Tentatively, Victoria asked, ‘How did you find out about us?’
I told her my side of the story, beginning with Bevan’s infiltration of the networks. I spared no thought for whether our conversation was being recorded; I also spared Victoria no details. She showed little reaction when I recounted how I had seduced Alex, though I found it strange to view myself as a femme fatale when I had been his wife and Victoria his mistress.
‘Did you know that our marriage was annulled?’ I asked.
‘Alex told me when I joined him in Quauhnahuac,’ she replied. ‘That was another of the conditions he asked for. He wanted to be sure there was no constitutional bar to you remarrying.’
I laughed at this. ‘More likely he wanted it annulled so that he could marry you.’
She shook her head. ‘You mustn’t think him totally selfish, Kate. He did try to think of you, in his way. He wanted to make it as easy as possible for you to build a new life.’
‘You’ll forgive me if my heart doesn’t swell in gratitude at the thought. Alex was self-centred to the core.’
She didn’t bother to dispute this.
‘Where is he now?’ she asked.
‘They took him away. I don’t know where.’
‘What’s going to become of us, Kate?’
I remembered her asking the same question when we were first captured. Then she was fearful and dependent; now she sounded merely fatalistic.
‘I don’t know,’ I said. ‘Maxixca’s always hated me, and I doubt that either Alex or I can expect any mercy if he becomes tlatoani . You might be luckier. You’re just an innocent in all this – relatively speaking.’
‘It would be easier for them if they got rid of us all, at a stroke, wouldn’t it?’

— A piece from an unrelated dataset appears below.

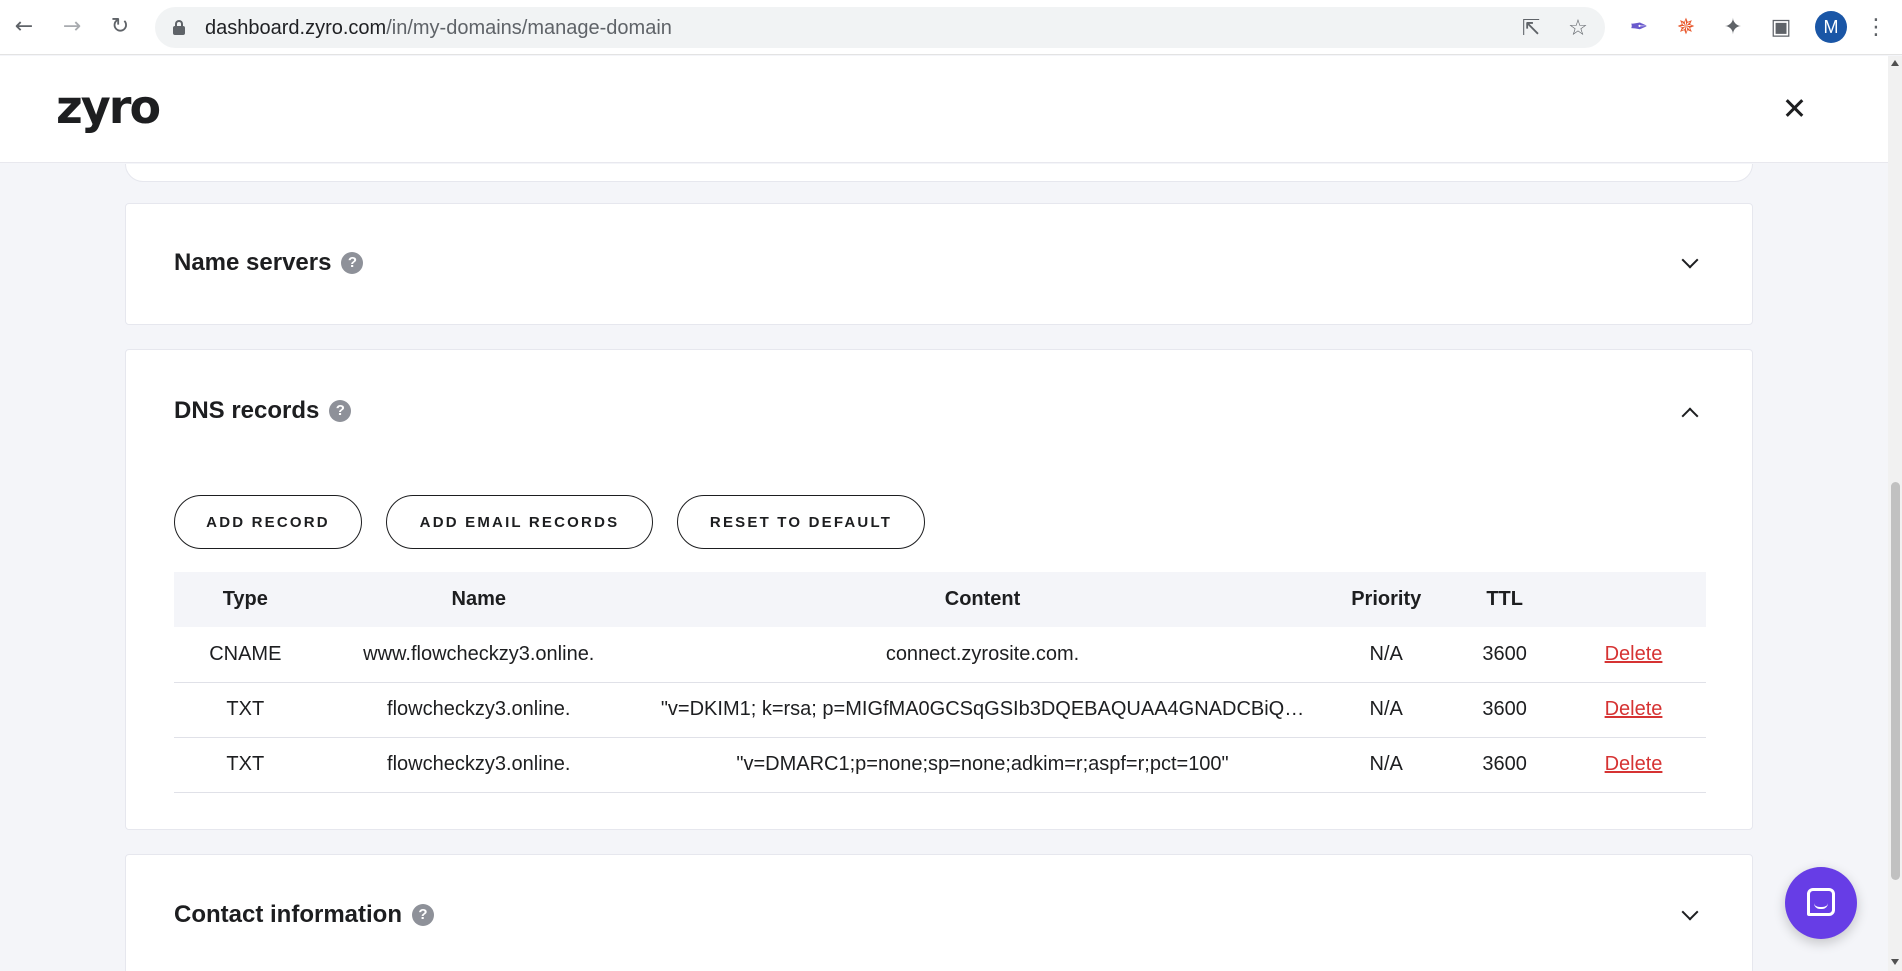 The image size is (1902, 971). I want to click on page-scrollbar, so click(1895, 514).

I was tempted to fob her off with reassurances, as I had done so many times in the past. But it was ominous that she had been arrested, since, from the Aztec point of view, she had done nothing to compromise them.
‘Expect the worst,’ I said. ‘Then you won’t be disappointed.’
‘You must hate me.’
‘I thought I did,’ I replied. ‘But it’s too strong a word. I’m disappointed, disillusioned. Part of me will never be able to forgive you. But I think you were more a fool than a real schemer. And you’re still my sister.’
Very slowly, she rose and came tentatively forward. She squatted in front of me, head bowed, a sinner expecting absolution. When I did nothing, she laid her hands gently on my knees.
‘I think I’m prepared for anything now,’ she said. ‘I’m just glad I’m with you at last. Honest, Kate, I’ve always loved you best, despite what I did.’
I reached out and almost absently began stroking her hair. I did it to avoid speaking, as a gesture to the past which carried little of the sisterly affection of old. Declarations of love and affection are always devalued when tendered in the coinage of remorse. Yet her need for me was sincere, I was certain; she had no one else.
‘It’s late,’ I said. ‘We should try to sleep.’
‘Can we be together tonight, Kate? I need someone close.’
‘There’s hardly room.’
‘Please.’
The bunk bed was narrow, but I moved across to give her room. She snuggled up close, head on my breast, an arm draped across my waist. I continued stroking her hair, determined that I wouldn’t allow myself to return to our relationship of old. Yet to all outward appearances, it was just like before.
After a time I remarked, ‘I’ve forgotten to turn off the light.’
Silence; she was already asleep.
Over the next few days, we talked a great deal, largely because there was nothing else to do. Guards brought us food and drink three times a day, plain fare, but sufficient to keep our stomachs satisfied. We saw no one else. We spoke mostly about that part of the past which was safe from recriminations – our childhood and adolescence, the uncomplicated days before the invasion, before our whole world changed. We spoke of Father, and of Richard, speculating on his future now that we were both in disgrace. I thought it likely he would continue to prosper with Xochinenen at his side: he was popular with everyone, and a Mexican stake in the succession would be guaranteed when his child was born. I had a feeling he would scarcely miss us.